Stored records
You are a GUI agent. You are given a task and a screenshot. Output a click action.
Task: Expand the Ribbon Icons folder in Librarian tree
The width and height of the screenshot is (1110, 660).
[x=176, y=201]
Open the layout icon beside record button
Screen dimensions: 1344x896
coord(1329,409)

## Task brief
Copy out each record from above, exactly.

## Exercise answer
You are a GUI agent. You are given a task and a screenshot. Output a click action.
Task: Expand the Ribbon Icons folder in Librarian tree
The width and height of the screenshot is (1110, 660).
[x=176, y=201]
Open the layout icon beside record button
Screen dimensions: 1344x896
coord(1329,409)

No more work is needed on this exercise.